By Anna Johnson | June 14, 2023
An aerial view of a market in Accra, Ghana
Markets, like this one in Accra, Ghana, are saturated with fast fashion items.

Anna Johnson - Where do you go when you want to get a new trendy shirt? It's probably a fast fashion outlet, offering up-to-date styles at bargain prices. These items are often very low quality and are only meant to be worn a handful of times. There is a vast network in place that enables you to make that purchase. But your closet isn’t the end of the line.

Even when you’re done with the shirt, you are still participating in that global network. You act as an individual node, unknowingly connected to the rest of the network, but still engaging with the network’s cycle. Many people choose to donate unwanted clothing so it can be resold or recycled, but few of these donated items are resold to thrifty shoppers. The vast majority are sold in large bales to overseas vendors at deep discounts. These vendors will sell what they can, but everything that can’t be sold or salvaged is dumped into landfills and rivers far away from the store where you bought the shirt, polluting already fragile ecosystems. Vendors say the fast fashion items that have gained popularity in recent years are saturating the market and making their jobs much harder. They’re receiving a higher volume of low-quality goods they can’t sell. Every item they can’t sell ends up as pollution in their community. Western countries are effectively exporting garment pollution to avoid dealing with it themselves. Despite the pollution it creates the recipient countries must continue to participate in this network to survive economically. The textile resale and recycling market in Ghana employs around 30,000 people. They’re the largest import market for used clothes, bringing in 15 million garments a week. Six million of those garments end up in the trash or, more likely, in the surrounding water systems where they kill wildlife, limit access to clean water, and contribute to global ocean pollution.

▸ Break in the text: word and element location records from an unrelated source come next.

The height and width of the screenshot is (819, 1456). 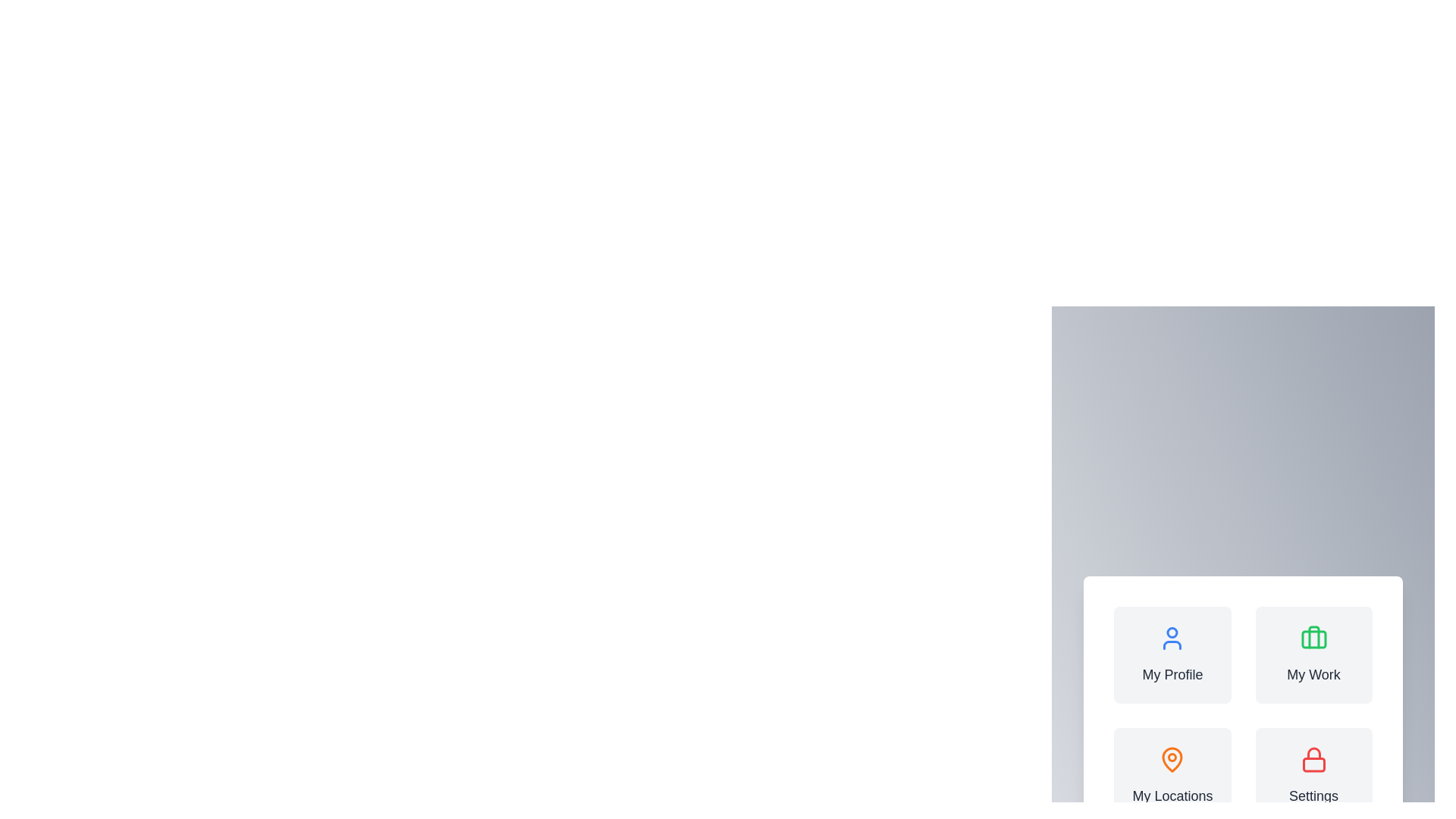 I want to click on the central circular part of the orange map pin icon located within the 'My Locations' card in the bottom left of the grid, so click(x=1172, y=758). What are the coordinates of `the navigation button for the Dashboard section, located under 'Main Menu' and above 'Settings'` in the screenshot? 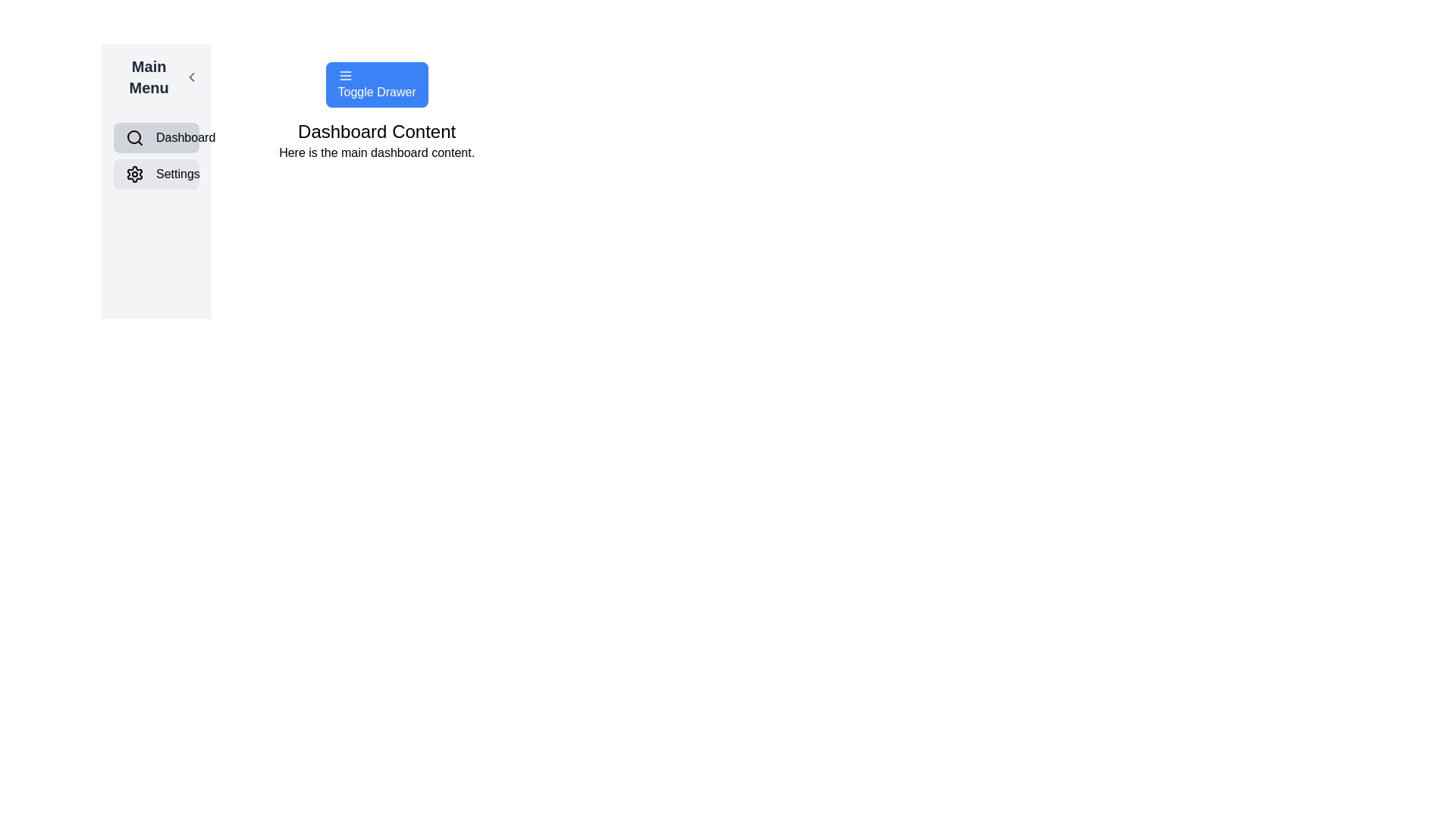 It's located at (156, 137).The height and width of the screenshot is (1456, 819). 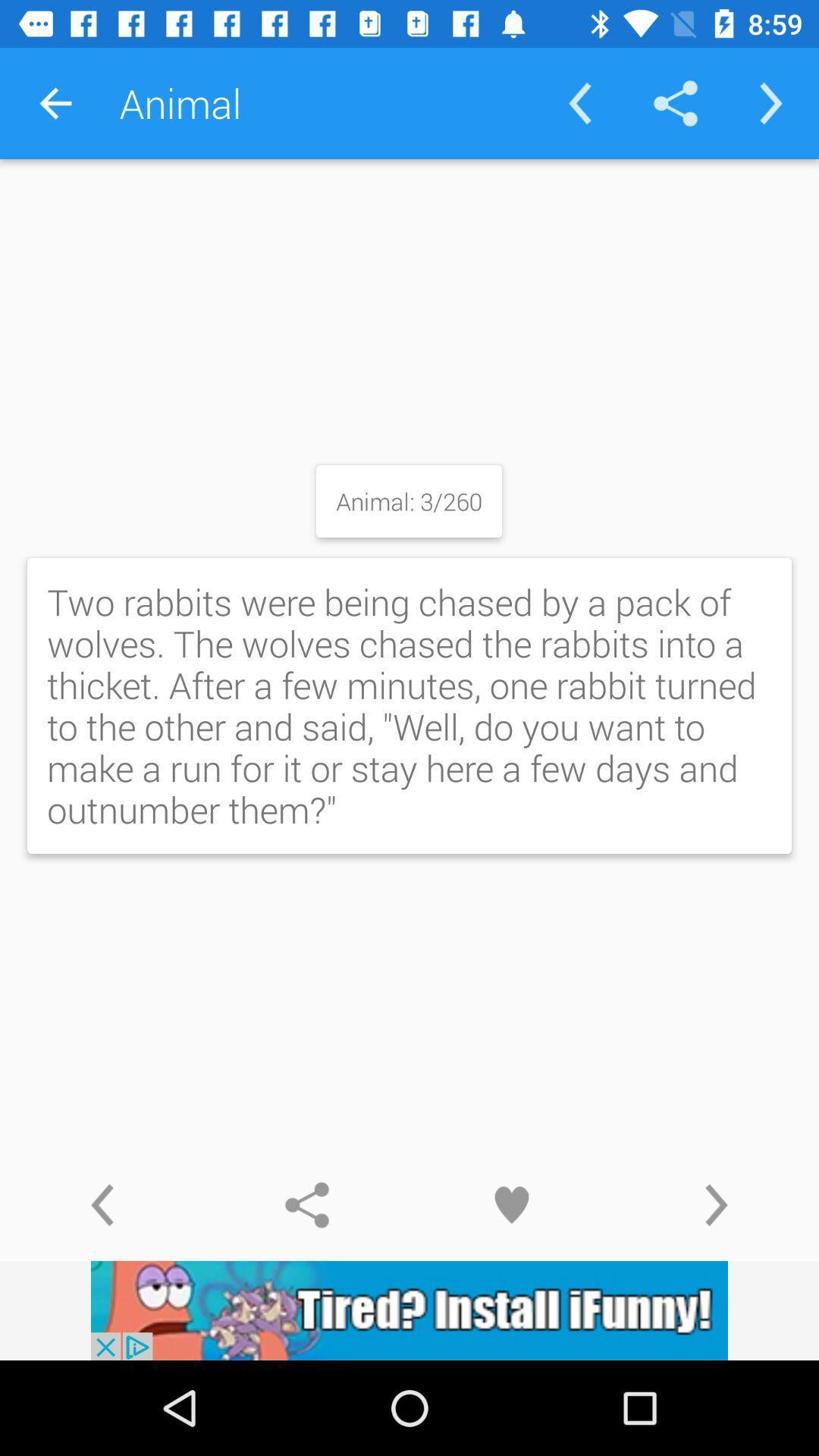 I want to click on post to social media, so click(x=307, y=1204).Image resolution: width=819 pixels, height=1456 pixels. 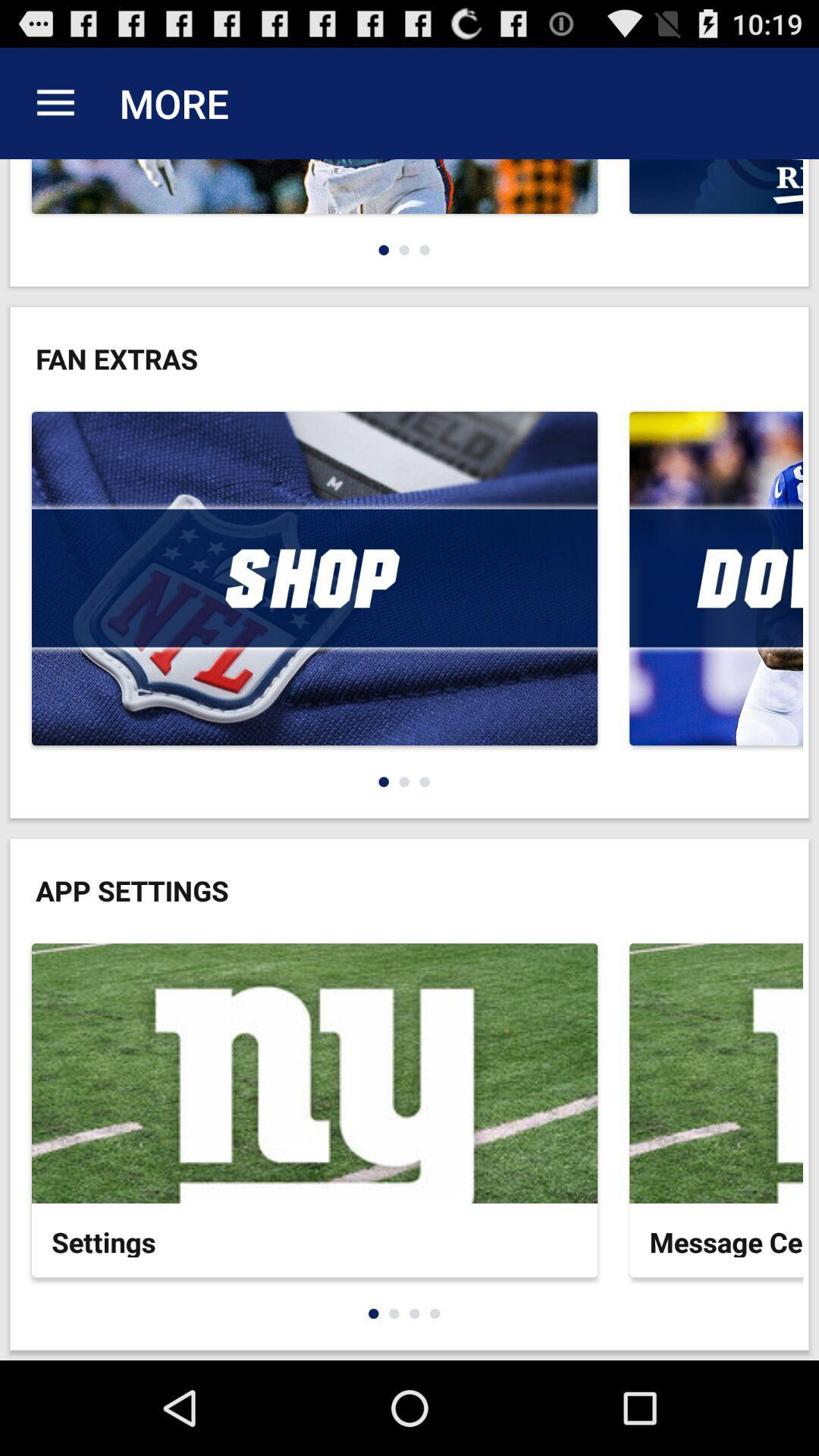 What do you see at coordinates (55, 102) in the screenshot?
I see `the app next to more` at bounding box center [55, 102].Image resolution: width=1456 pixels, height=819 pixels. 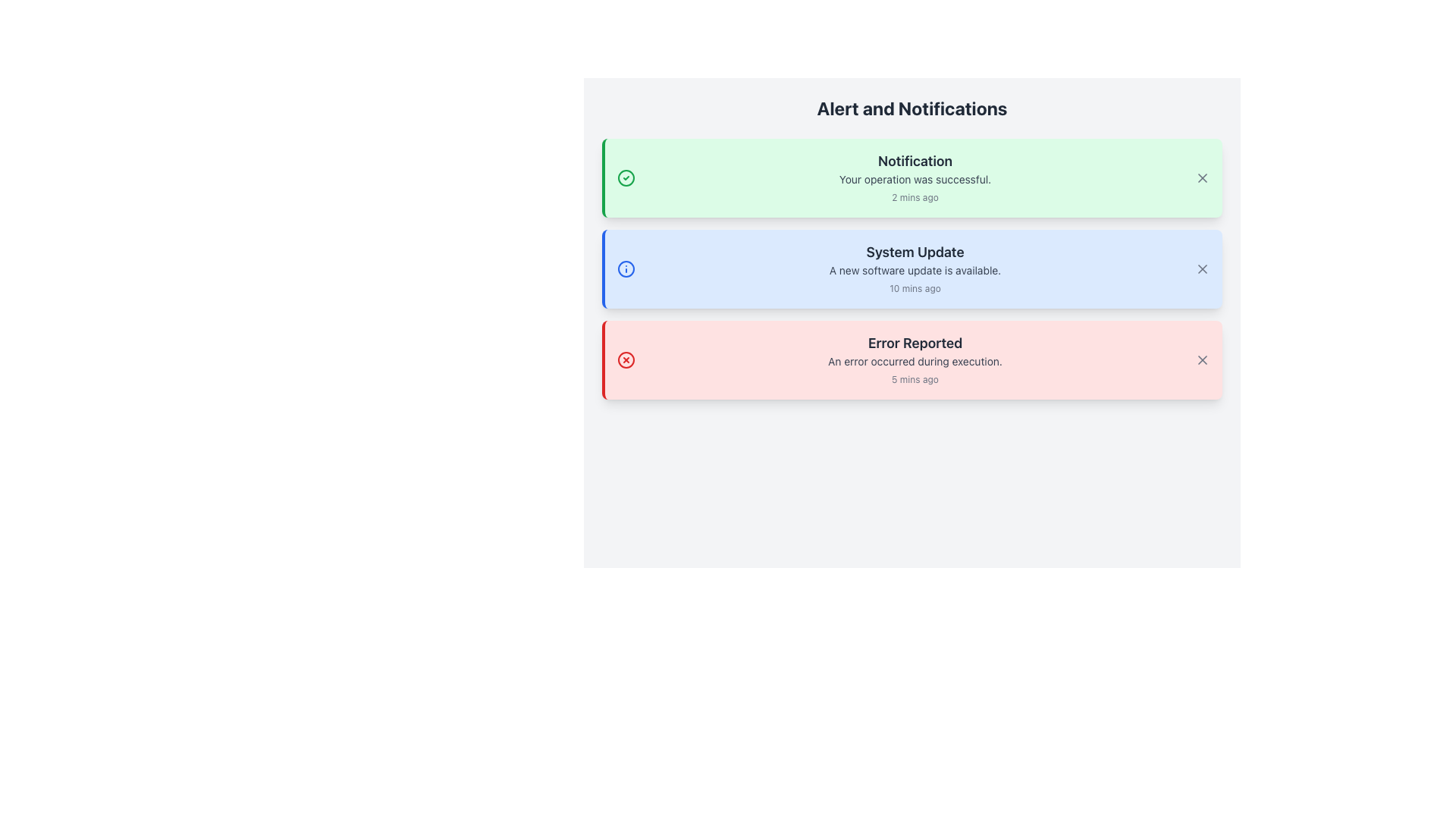 I want to click on the title text label located at the top of the green card in the 'Alert and Notifications' section, which summarizes the purpose or category of the notification, so click(x=914, y=161).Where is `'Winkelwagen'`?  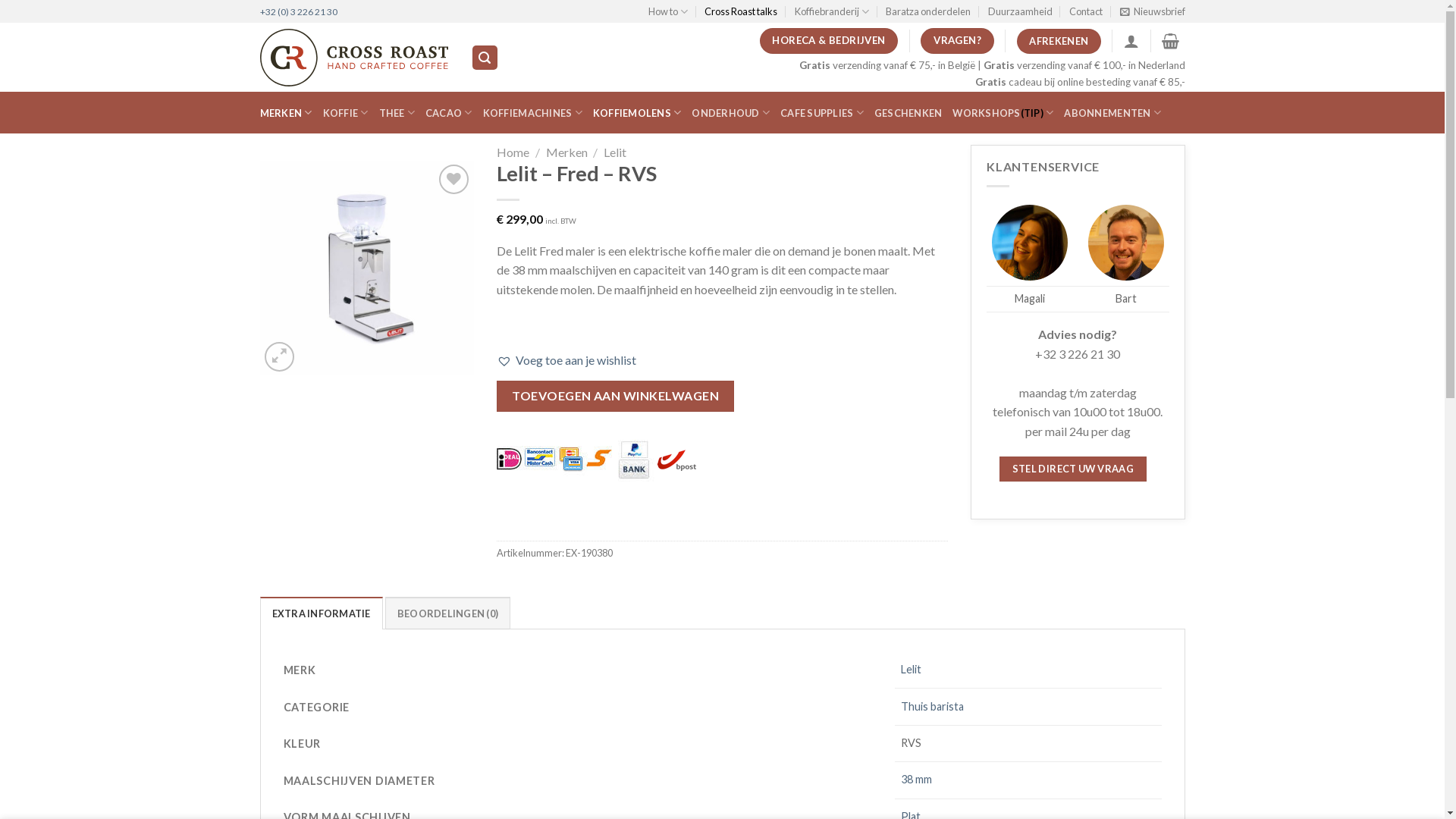 'Winkelwagen' is located at coordinates (1160, 40).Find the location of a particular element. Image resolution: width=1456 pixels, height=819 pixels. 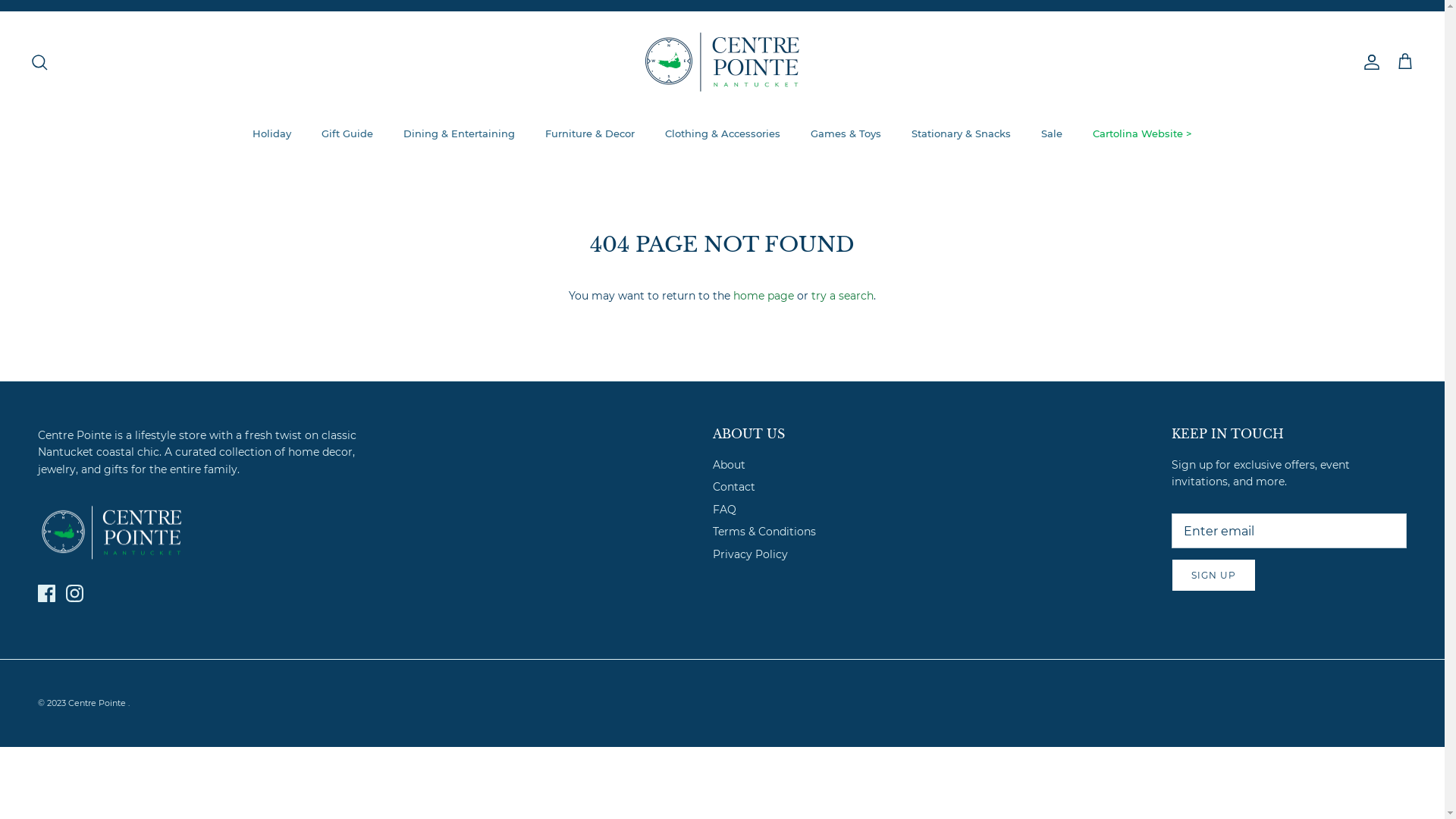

These networks are operating on several different levels of scale. Individuals contribute to them by creating demand for fast fashion items. This demand creates the networks of the global distribution systems. The environmental pollution from these garment salvage markets is a problem on every scale, limiting individuals' access to clean water and creating a massive pollution problem for local and national governments and international organizations. The individuals in these communities are taking action to make garment manufacturers take responsibility for clothing pollution. In May, a group from Ghana visited the European Commission and European Environment Bureau. By elevating the issue to the international level, the Ghanaian clothing vendors have an opportunity to shift the scale of the issue from an individual to an international level.